FREEPORT – A Jesuit is pope.
I am Jesuit-educated.
I am a graduate of Cheverus High School (1968) and Fairfield University (1972).
Yet I do not find myself swept up in the excitement that Jesuit priests and Jesuit alumni are expressing, now that “one of our own” is the first ever Jesuit to be elected pope.
The word “Jesuit” is often synonymous with social justice and a deep concern for the poor and vulnerable. My Jesuit teachers taught me that the “service of my faith must include the promotion of justice.”
In a 2000 speech at Santa Clara University, the Rev. Peter-Hans Kolvenbach, then head of the Jesuit Order, urged students to “let the gritty reality of this world into their lives, so they can learn to feel it, think about it critically, respond to its suffering, and engage it constructively.”
The Rev. Kolvenbach noted that “solidarity with our less fortunate brothers and sisters … is learned through ‘contact’ rather than through ‘concepts.’ When the heart is touched by direct experience, the mind may be challenged to change. Personal involvement with innocent suffering, with the degradation and injustice others suffer is the catalyst for solidarity, which then gives rise to intellectual inquiry, reflection and action.”
However, when the rubber hit the road and the worldwide Jesuits were confronted with allegations of child sexual abuse, they chose almost instinctively to hide behind their lawyers, to deny responsibility, to avoid accountability, to manipulate the truth — and, above all else, the Jesuits failed to embrace those who were abused with love, compassion, care and understanding.
Instead, the victims became the enemy. The victims were rejected and ostracized.
At my Jesuit alma mater Cheverus High School, the former Cheverus students who were sexually abused by former teacher and coach Charles Malia continue to be denied fair and just amends and reparations for the harms and injuries inflicted upon them as a result of their abuse and the failure of Cheverus officials to protect them.

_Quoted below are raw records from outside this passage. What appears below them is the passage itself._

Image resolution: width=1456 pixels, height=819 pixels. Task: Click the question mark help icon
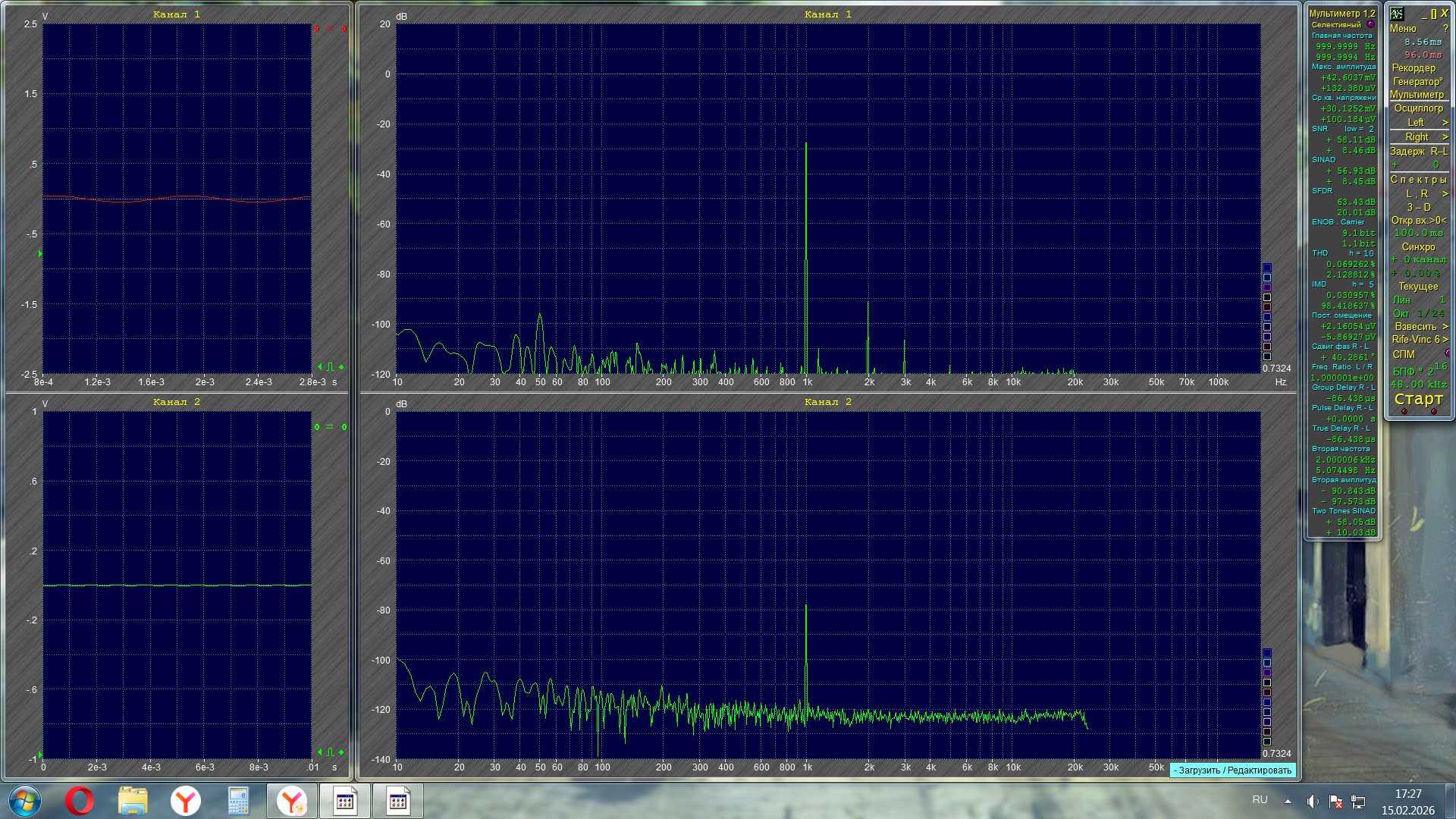tap(1445, 28)
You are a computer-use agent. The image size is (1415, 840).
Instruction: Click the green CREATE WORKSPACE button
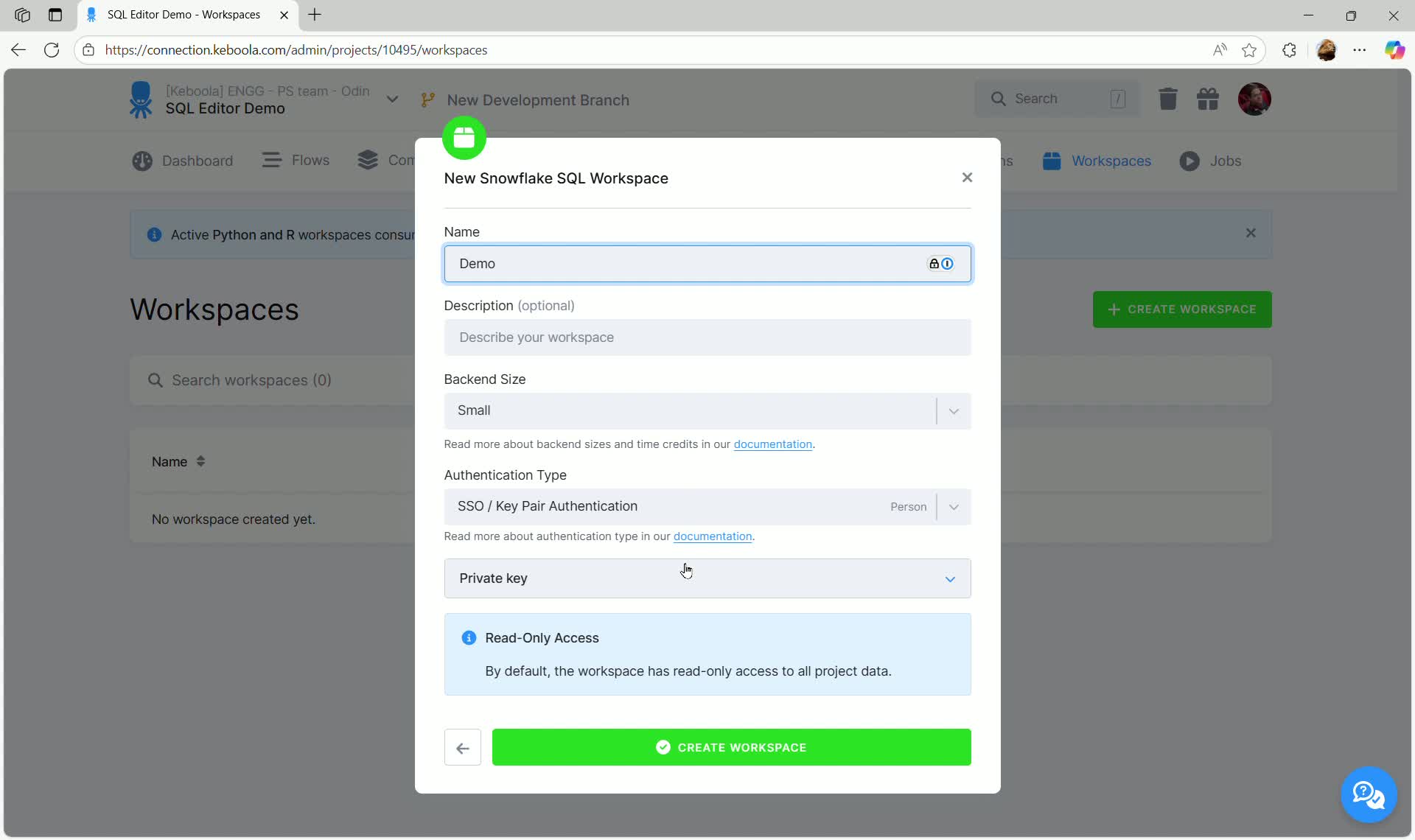731,747
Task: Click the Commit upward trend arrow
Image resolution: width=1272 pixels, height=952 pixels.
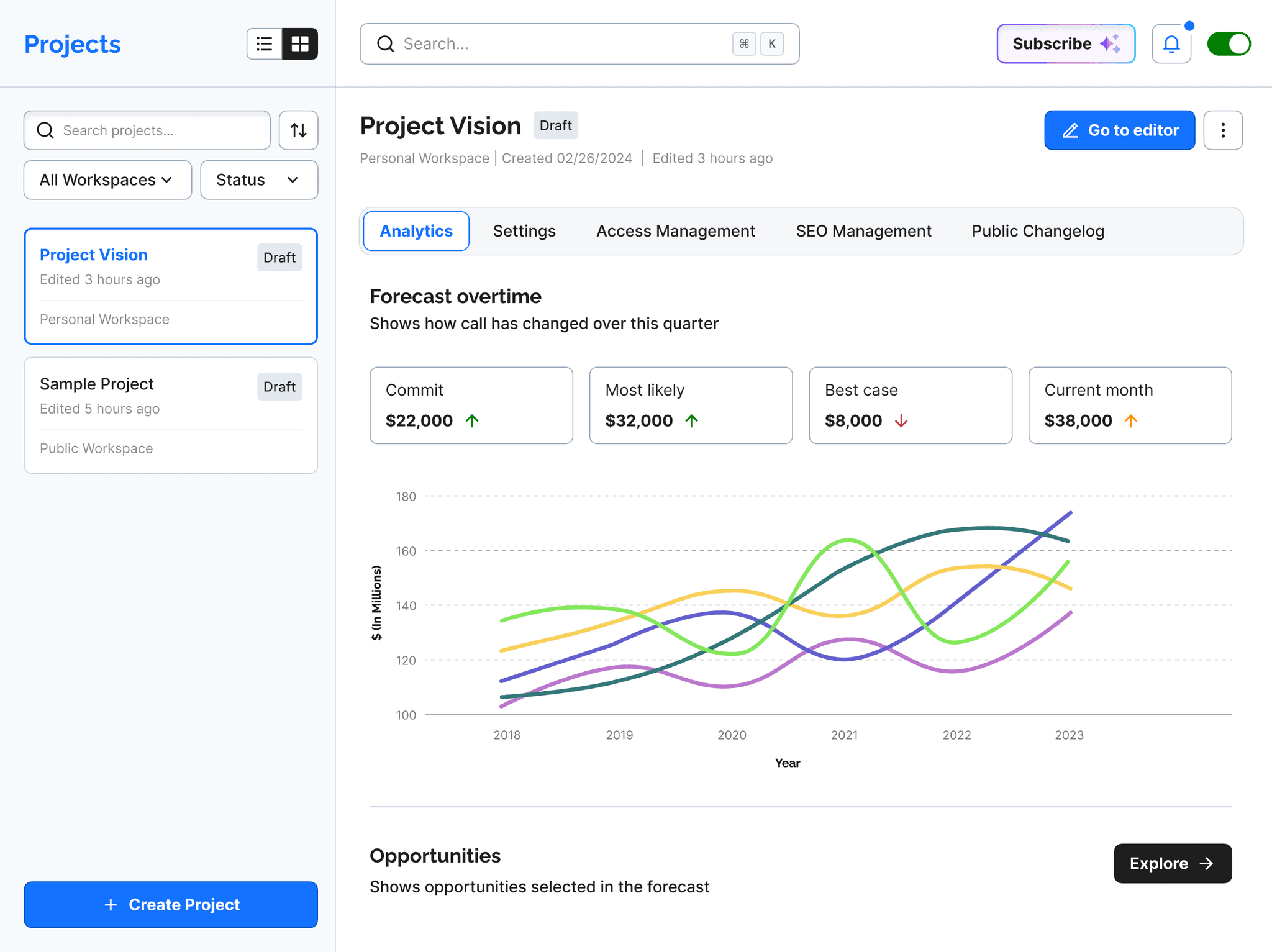Action: tap(472, 421)
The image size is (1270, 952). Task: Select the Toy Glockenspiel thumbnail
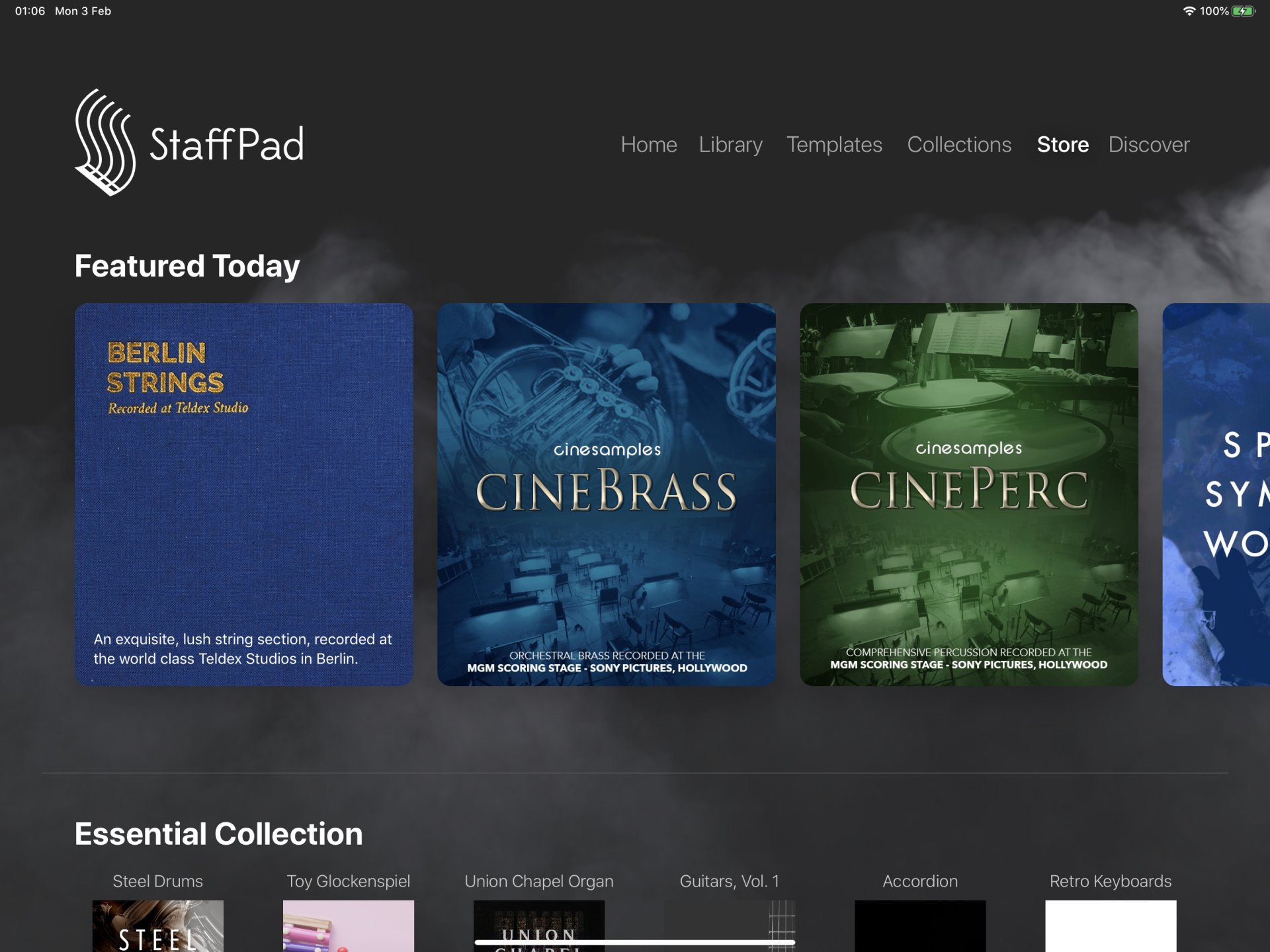(348, 926)
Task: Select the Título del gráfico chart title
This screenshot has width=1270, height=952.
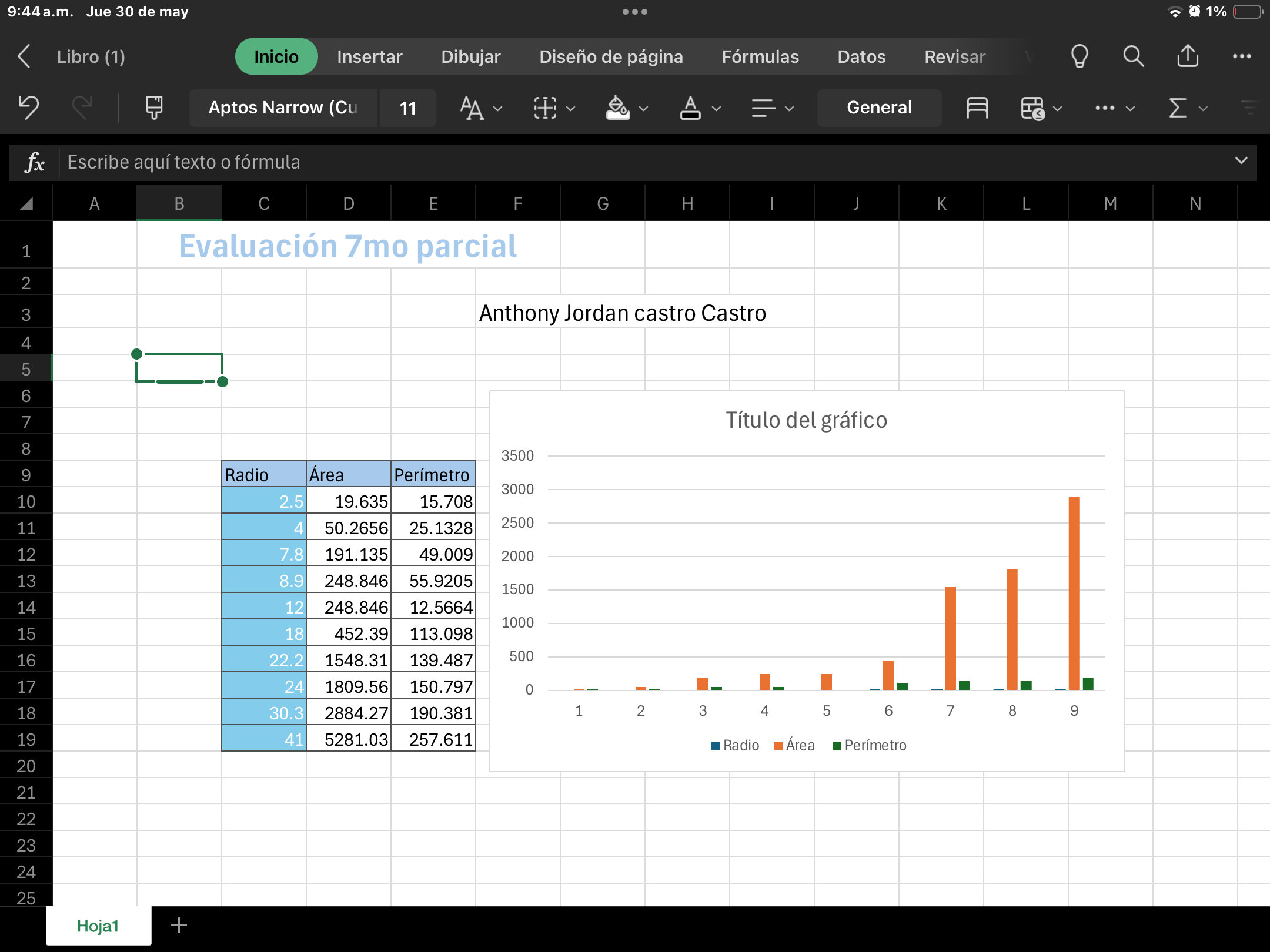Action: tap(806, 421)
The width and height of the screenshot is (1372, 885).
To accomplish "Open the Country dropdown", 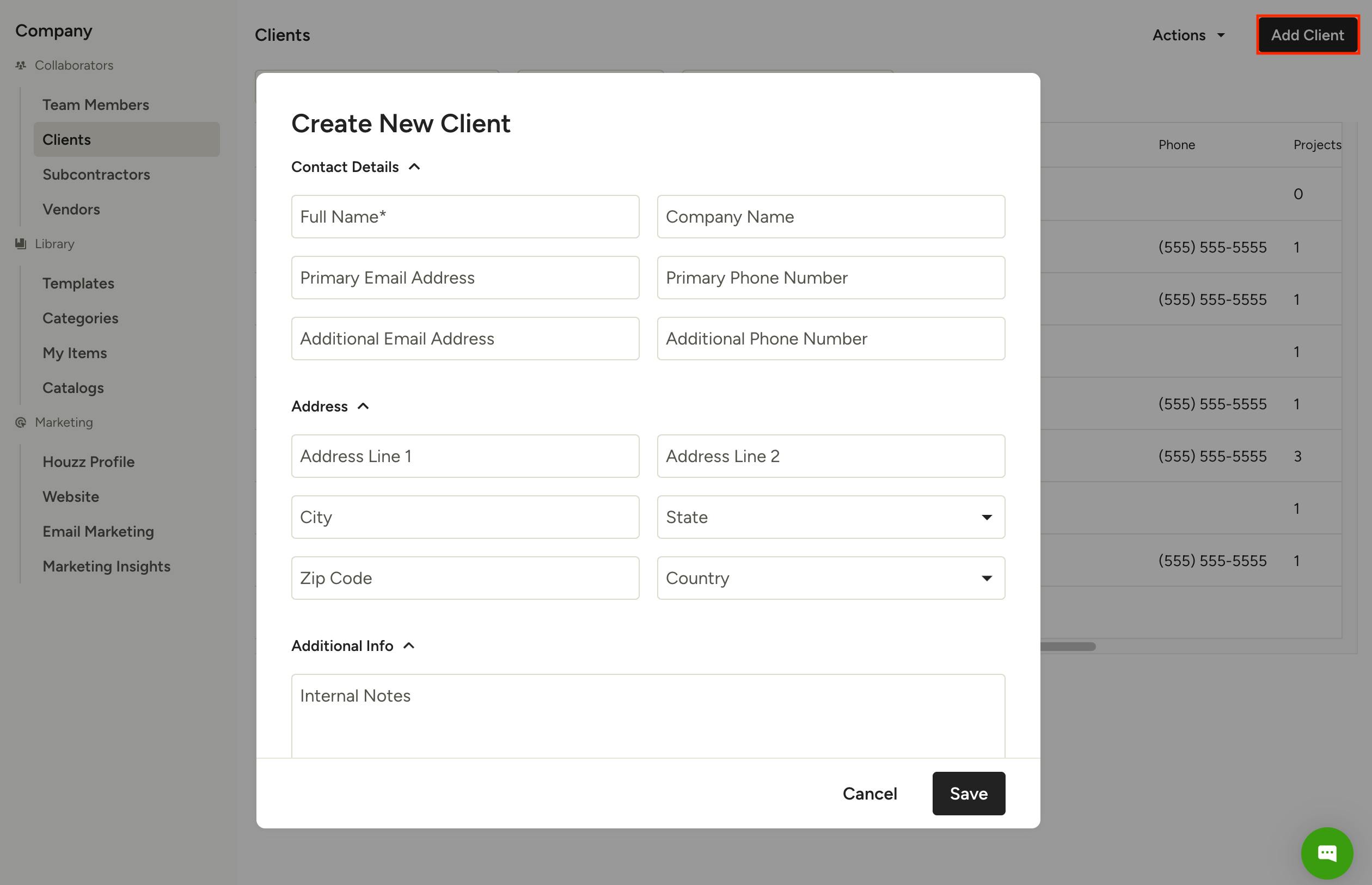I will 831,578.
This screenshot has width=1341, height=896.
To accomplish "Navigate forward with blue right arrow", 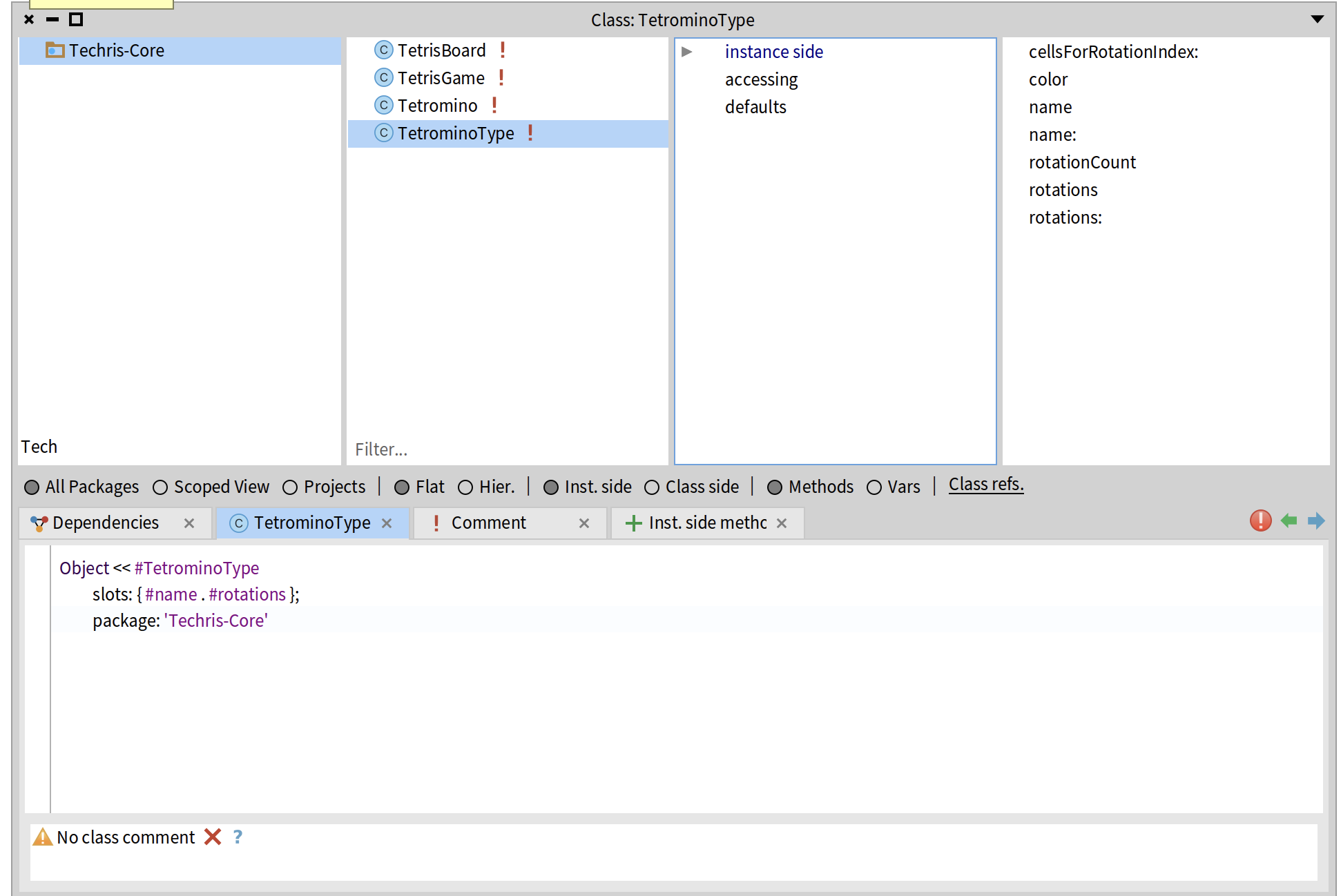I will pyautogui.click(x=1316, y=520).
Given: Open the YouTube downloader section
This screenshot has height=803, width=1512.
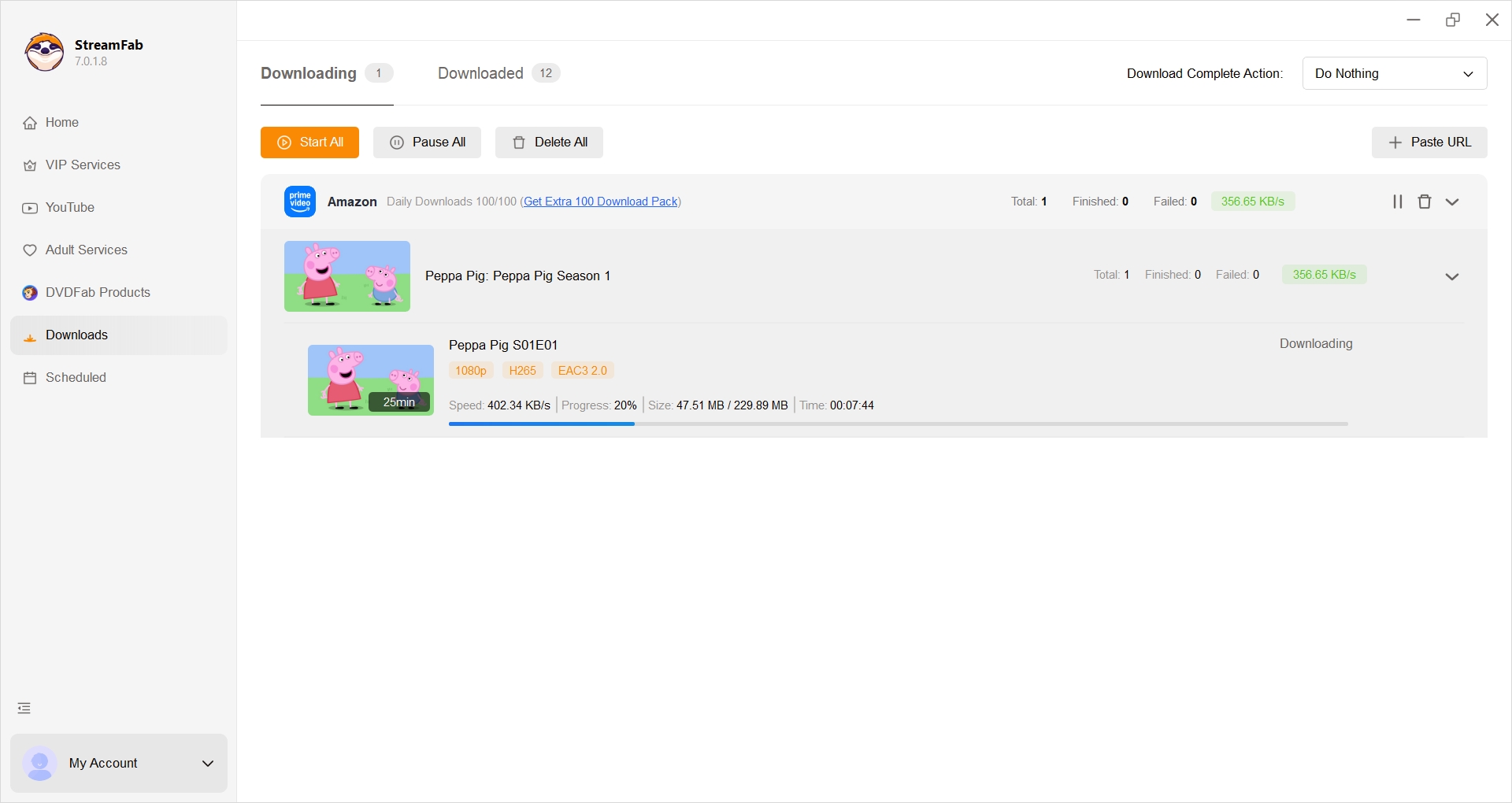Looking at the screenshot, I should point(70,207).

At my Jesuit alma mater Fairfield University, officials continue to ignore pleas to help 22 former students of Project Pierre Toussaint in Cap Haitien, Haiti, who were sexually abused by the school’s director, Fairfield University alumnus Douglas Perlitz.
For 10-plus years, the Fairfield University Campus Ministry operation devoted itself to Project Pierre Toussaint. However, five years ago, when the first cries of rape emerged from the mouths of these poor and homeless Haitian street kids, Jesuit officials ran as far away as they could from the hurting and wounded victims.
The Haitian child sex abuse victims were forced back into the streets with nothing to eat. These kids sleep on rooftops, they have no one to tuck them in at night, no one to tell them they are loved, no one to tell them that the horrible and disgusting things that were done to their bodies is not their fault.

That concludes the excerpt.